Thursday, June 4, 2009

The Land of Ice Cream

We've been in Belarus for a week and a half. It's a land of paradoxes: modern, super-dressy women coming out of old two-room houses with no indoor plumbing; these same houses with backyard livestock and small farm plots nestled next to concrete high rises and the mansions of the nouveau riche; cows and goats grazing next to the bus stop; headscarves and miniskirts; giant bronze Lenins looming over massive squares bedecked with hammers and sickles and red stars in a no longer communist land. I'm tempted to complain about the irritable van driver whose head looked like it would explode as he yelled at passengers and swore at his van when it tried to stall, but he is cancelled out by the busload of helpful ladies who spent 20 minutes discussing with one another what stop Rashed and I should get off at. One minute I'm enjoying the amusement park rides in the many wooded parks, and the next I'm wishing I had stayed home so I don't have to use the questionable public bathrooms. One day Rashed's relatives praise the free dental care, and the next they laugh at the fact that they are eating food that might contain low-level radiation. But instead of complaining, I'll try to focus mostly on the good, including one unanticipated discovery.

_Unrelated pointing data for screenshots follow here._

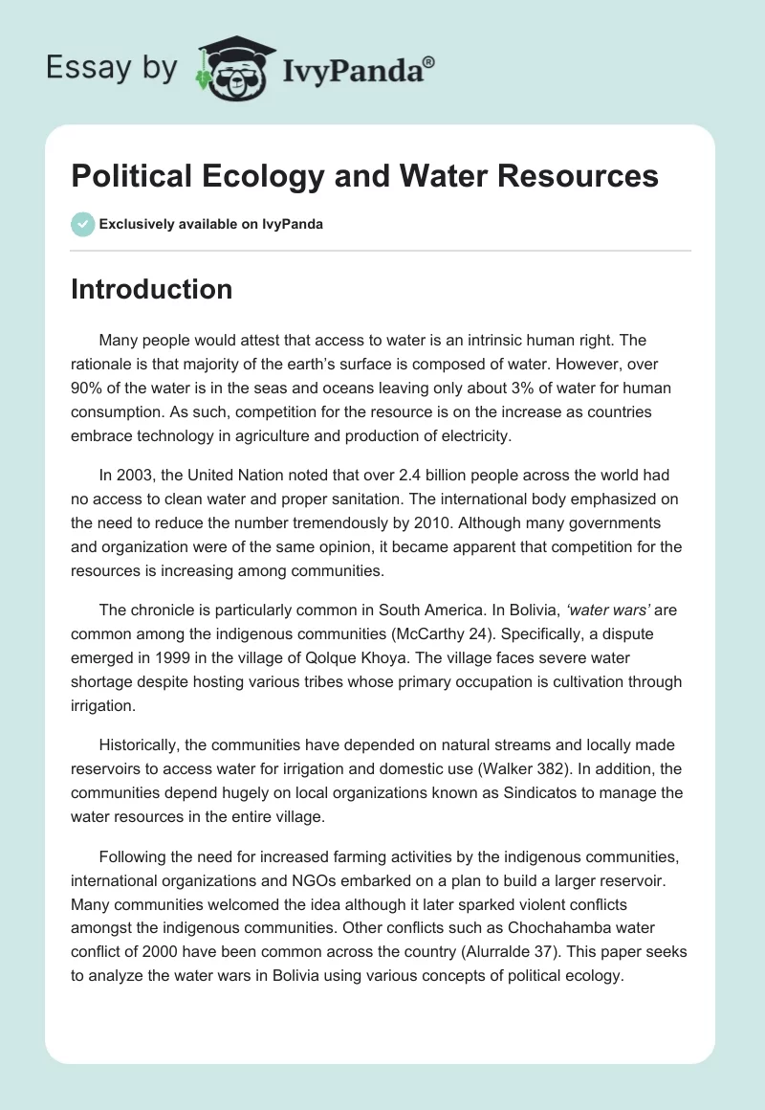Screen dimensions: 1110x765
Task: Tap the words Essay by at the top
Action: [x=112, y=68]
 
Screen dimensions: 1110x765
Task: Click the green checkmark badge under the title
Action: [x=82, y=225]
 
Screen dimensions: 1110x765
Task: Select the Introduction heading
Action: [x=151, y=289]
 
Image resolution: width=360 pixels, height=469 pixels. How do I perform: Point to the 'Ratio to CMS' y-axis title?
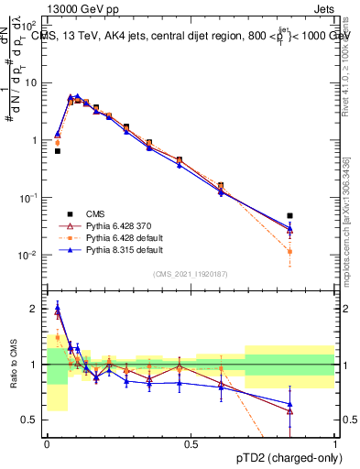pos(12,365)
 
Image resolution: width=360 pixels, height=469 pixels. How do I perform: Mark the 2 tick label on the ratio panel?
pos(35,309)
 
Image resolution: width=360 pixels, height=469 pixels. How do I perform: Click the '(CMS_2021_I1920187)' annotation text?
pos(190,274)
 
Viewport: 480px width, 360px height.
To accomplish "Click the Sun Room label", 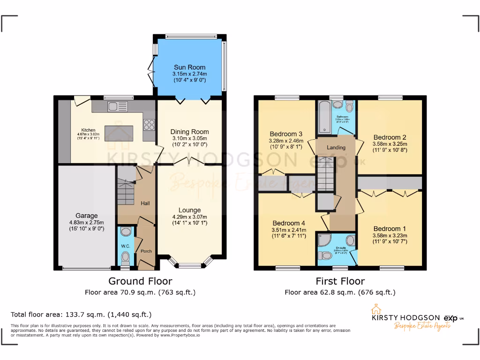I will coord(189,68).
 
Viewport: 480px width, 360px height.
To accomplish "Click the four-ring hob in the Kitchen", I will coord(149,125).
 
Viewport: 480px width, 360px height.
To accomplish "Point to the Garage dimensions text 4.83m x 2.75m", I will coord(86,223).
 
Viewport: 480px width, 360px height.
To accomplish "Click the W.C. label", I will coord(126,246).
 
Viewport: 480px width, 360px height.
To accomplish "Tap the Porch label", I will coord(146,251).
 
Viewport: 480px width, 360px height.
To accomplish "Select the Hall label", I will coord(145,203).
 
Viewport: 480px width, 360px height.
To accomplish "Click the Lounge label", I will coord(189,210).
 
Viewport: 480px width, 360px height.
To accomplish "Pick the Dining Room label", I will coord(189,132).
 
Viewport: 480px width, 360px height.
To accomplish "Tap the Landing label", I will coord(336,148).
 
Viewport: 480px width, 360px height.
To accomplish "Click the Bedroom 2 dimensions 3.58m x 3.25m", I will coord(390,144).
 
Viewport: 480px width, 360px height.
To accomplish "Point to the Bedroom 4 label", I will coord(285,223).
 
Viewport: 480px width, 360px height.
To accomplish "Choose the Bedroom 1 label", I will coord(390,229).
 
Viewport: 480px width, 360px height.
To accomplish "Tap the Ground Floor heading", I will coord(140,281).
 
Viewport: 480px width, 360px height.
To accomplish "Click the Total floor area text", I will coord(81,315).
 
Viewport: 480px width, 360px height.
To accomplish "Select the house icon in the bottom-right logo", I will coord(375,309).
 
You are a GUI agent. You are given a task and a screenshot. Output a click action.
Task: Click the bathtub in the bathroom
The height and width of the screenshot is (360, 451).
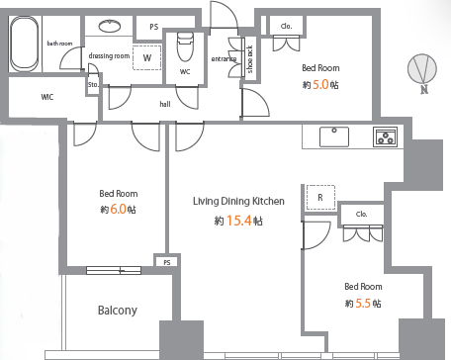[x=24, y=44]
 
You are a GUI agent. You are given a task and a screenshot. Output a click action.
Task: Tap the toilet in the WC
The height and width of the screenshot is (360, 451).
[x=185, y=46]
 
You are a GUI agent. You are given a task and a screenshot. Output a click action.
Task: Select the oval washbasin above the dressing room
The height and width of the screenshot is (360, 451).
[x=110, y=26]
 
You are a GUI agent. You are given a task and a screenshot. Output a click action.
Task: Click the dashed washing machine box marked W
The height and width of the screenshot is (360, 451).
[x=147, y=57]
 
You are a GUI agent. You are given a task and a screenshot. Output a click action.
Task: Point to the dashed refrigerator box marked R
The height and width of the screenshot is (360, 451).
[x=320, y=198]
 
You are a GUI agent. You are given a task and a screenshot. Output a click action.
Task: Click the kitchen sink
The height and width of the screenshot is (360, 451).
[x=334, y=136]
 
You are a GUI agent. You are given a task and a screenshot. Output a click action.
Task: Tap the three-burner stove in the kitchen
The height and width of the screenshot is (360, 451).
[x=385, y=136]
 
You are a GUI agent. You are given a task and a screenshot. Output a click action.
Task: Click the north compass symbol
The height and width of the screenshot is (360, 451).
[x=422, y=68]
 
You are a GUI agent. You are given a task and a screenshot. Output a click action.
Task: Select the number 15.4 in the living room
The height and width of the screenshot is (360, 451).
[x=239, y=221]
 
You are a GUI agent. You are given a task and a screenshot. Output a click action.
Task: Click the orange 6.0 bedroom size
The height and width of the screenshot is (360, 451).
[x=118, y=209]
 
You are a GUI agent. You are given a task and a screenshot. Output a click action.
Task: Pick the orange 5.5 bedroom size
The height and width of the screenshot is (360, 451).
[x=363, y=303]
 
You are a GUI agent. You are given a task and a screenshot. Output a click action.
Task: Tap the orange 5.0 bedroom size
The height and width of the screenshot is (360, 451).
[x=320, y=85]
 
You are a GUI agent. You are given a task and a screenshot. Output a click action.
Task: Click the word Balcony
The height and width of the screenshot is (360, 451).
[x=118, y=311]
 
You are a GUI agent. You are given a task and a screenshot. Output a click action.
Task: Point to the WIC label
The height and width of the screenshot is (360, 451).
[x=47, y=97]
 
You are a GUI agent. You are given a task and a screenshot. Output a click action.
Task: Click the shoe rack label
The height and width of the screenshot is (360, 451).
[x=250, y=59]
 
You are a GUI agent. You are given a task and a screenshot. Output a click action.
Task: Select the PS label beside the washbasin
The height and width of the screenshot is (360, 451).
[x=154, y=27]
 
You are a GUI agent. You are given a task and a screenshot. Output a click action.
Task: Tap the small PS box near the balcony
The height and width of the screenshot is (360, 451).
[x=167, y=262]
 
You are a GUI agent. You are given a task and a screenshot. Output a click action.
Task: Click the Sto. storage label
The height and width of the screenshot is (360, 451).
[x=93, y=84]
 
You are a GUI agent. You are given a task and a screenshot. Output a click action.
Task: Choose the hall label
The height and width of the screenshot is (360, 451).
[x=165, y=104]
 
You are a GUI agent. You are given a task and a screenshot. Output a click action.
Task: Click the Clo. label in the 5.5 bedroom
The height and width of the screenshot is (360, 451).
[x=362, y=214]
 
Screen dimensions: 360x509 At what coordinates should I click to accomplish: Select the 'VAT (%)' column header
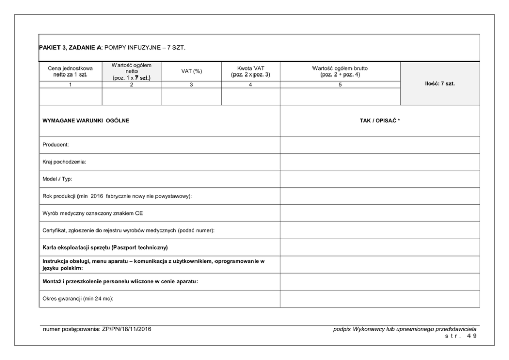191,71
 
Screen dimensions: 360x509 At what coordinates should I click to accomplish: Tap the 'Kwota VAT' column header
250,71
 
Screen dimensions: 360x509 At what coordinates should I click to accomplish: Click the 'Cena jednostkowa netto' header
70,71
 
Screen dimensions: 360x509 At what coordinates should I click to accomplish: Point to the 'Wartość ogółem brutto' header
340,71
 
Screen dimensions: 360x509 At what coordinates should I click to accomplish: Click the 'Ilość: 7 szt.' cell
440,84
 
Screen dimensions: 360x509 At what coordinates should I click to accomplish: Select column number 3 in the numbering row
191,85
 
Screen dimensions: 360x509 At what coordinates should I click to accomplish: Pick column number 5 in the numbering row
340,85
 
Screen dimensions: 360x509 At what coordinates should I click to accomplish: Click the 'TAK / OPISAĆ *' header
380,121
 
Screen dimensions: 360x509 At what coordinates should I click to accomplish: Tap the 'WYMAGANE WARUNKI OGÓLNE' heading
86,121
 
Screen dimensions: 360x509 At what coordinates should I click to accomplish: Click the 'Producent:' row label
55,145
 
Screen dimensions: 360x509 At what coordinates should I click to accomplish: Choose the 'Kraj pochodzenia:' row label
64,162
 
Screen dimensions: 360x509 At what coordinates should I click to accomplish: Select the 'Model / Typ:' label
58,179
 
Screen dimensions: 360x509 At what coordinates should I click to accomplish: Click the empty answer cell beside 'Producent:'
380,145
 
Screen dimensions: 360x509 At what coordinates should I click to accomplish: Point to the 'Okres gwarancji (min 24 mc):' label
77,298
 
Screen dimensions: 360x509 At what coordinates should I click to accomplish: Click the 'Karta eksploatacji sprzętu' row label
105,247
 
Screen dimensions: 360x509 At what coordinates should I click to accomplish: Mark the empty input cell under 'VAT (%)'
191,97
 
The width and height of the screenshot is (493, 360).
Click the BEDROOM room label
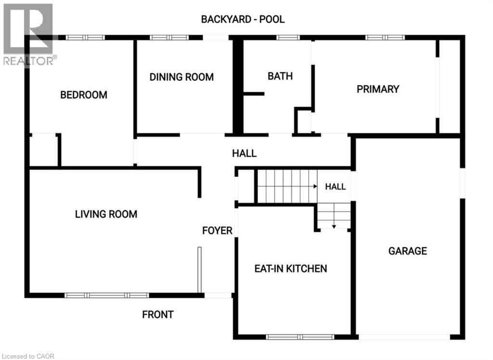[84, 95]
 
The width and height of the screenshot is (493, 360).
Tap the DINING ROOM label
[182, 77]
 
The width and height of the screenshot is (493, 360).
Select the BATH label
[280, 76]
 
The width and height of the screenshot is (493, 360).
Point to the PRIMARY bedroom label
[378, 89]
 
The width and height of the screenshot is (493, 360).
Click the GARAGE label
[408, 251]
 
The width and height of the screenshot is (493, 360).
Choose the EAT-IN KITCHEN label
[291, 268]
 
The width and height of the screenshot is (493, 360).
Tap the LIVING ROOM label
[106, 214]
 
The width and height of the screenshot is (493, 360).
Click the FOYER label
[217, 231]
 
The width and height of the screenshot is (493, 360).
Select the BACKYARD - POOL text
[243, 19]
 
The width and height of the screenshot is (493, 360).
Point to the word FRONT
[158, 314]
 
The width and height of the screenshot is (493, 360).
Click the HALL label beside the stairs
[336, 187]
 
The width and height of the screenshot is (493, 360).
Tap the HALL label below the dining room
[244, 153]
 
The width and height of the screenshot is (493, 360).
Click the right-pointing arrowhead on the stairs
[315, 187]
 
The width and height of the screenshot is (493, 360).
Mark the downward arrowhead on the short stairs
[334, 226]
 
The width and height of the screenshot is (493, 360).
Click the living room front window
[106, 295]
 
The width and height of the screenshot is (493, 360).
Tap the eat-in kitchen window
[300, 337]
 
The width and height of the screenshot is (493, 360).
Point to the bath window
[288, 38]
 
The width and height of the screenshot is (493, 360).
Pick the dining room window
[169, 38]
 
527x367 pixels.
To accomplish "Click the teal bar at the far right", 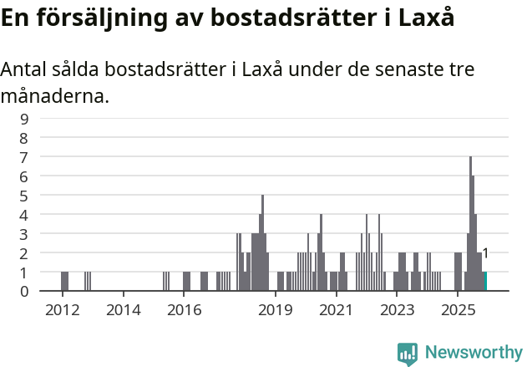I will [x=484, y=282].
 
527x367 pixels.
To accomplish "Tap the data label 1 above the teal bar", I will [x=485, y=253].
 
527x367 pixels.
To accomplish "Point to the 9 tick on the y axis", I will [x=24, y=119].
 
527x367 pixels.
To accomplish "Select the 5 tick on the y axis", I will [x=24, y=196].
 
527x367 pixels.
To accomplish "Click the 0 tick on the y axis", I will [x=24, y=291].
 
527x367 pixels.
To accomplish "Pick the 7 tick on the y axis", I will [x=24, y=157].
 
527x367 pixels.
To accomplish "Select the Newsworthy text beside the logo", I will [x=473, y=353].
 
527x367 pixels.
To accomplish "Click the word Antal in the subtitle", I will [x=25, y=69].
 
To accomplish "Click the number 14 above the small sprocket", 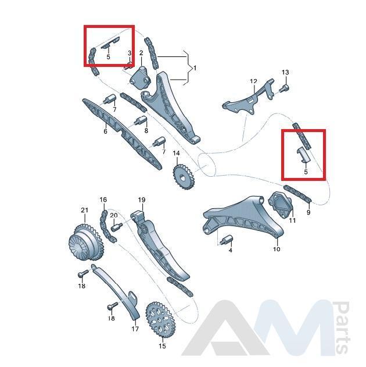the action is coord(176,154).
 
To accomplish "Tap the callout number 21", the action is coord(84,210).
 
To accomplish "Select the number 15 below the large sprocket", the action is coord(162,345).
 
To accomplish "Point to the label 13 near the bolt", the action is coord(285,72).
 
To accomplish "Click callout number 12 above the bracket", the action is coord(253,81).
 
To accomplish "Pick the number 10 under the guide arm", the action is coord(277,249).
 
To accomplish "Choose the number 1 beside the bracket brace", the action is coord(195,68).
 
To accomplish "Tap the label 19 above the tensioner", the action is coord(142,200).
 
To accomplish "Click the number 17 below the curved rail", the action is coord(135,329).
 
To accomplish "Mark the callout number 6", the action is coord(105,131).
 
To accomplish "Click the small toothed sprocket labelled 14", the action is coord(183,177).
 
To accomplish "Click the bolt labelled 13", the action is coord(284,89).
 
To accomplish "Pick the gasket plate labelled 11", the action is coord(280,204).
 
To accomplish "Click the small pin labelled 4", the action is coord(226,240).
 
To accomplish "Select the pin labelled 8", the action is coord(141,120).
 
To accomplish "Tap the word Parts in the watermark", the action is coord(342,327).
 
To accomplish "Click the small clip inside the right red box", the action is coord(303,155).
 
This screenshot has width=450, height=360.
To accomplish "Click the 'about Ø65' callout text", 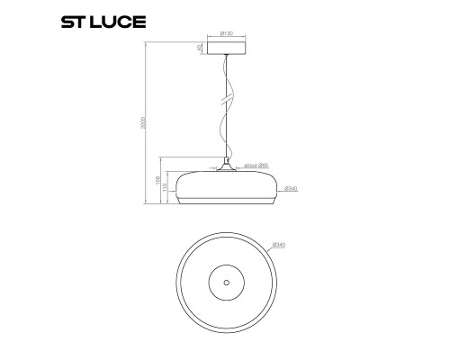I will [x=256, y=166].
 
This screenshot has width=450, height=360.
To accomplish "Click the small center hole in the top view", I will [x=225, y=283].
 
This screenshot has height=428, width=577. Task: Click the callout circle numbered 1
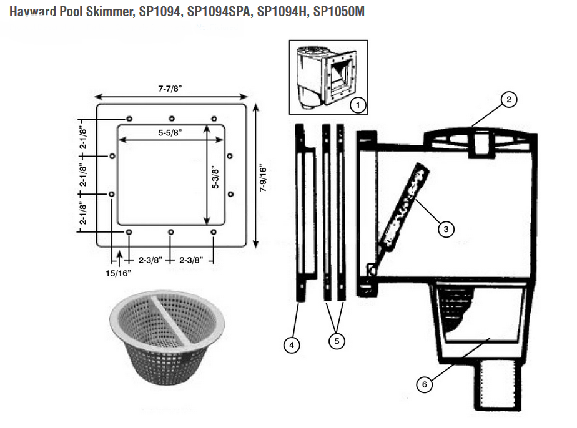[x=357, y=105]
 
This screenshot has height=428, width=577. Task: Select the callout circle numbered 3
[x=445, y=230]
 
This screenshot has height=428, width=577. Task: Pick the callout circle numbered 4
[x=292, y=344]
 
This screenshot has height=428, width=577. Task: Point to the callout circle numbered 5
[x=337, y=341]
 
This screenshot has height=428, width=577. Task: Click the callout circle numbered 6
[x=425, y=384]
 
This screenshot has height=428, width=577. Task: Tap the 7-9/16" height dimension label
[x=263, y=178]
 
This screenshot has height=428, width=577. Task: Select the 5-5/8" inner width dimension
[x=170, y=133]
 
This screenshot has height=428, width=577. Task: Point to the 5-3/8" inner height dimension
[x=215, y=178]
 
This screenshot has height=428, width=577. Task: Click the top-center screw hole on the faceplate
[x=171, y=119]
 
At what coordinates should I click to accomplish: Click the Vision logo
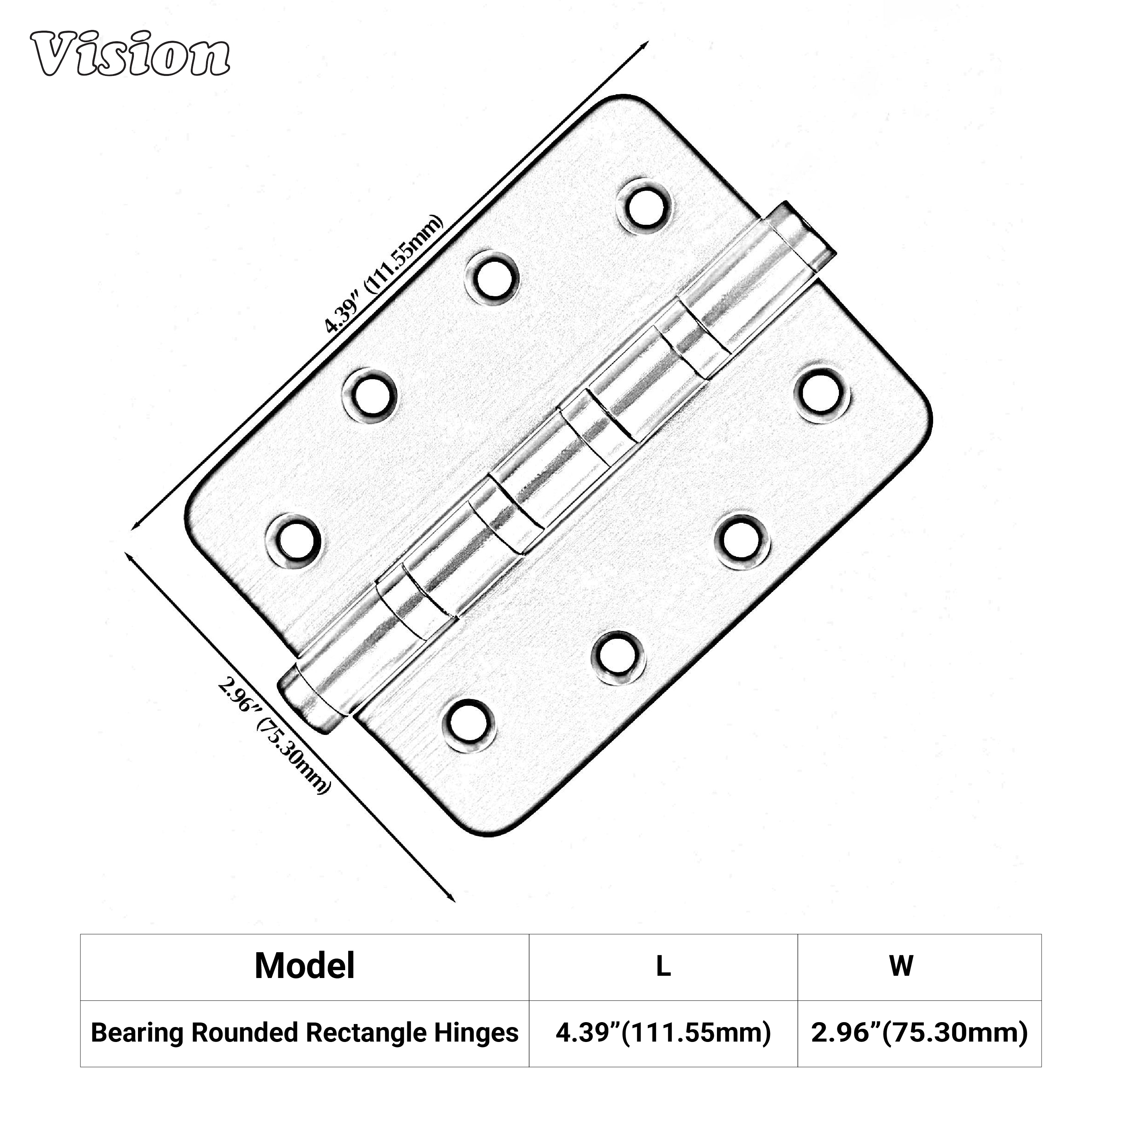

Belarus is the land of ice cream.

At every newstand, at almost every bus stop, at every train station, in carts along the sidewalk, ice cream is waiting. In bars and cones and sandwiches. In the hands of passersby. It can be yours for the equivalent of about 35 American cents. What are you waiting for? The ice cream here is less sweet than its North American cousin. It's creamy but doesn't melt and drip out of the cone. Top it with homemade berry jam for a special treat. Look out the 8th-floor window of your Soviet-style apartment block in a major Belarusian city and you might just see, in the untouched field across the street, a cow, oblivious to the concrete towers, ignorant of whether it is a communist or a capitalist, munching tall, green grass diligently until evening, when a bent babushka will lead it back home to the village house in the middle of the city, and the cow will give the lady cream, and maybe she will eat ice cream, too.

1 comment:

Anonymous said...

Maybe we should use ice cream for the symbol of peace.